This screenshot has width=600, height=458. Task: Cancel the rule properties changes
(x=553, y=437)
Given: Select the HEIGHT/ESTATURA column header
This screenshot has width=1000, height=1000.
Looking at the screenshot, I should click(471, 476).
---
§ EXERCISE DIRECTIONS
Render the listing as a Markdown table with the columns Row and Line, covering only the lines from the one containing "Given: Select the" up to and including the final line of the listing. Number each row and omit any blank lines.

§ REPLY
| Row | Line |
|---|---|
| 1 | Given: Select the HEIGHT/ESTATURA column header |
| 2 | This screenshot has width=1000, height=1000. |
| 3 | Looking at the screenshot, I should click(471, 476). |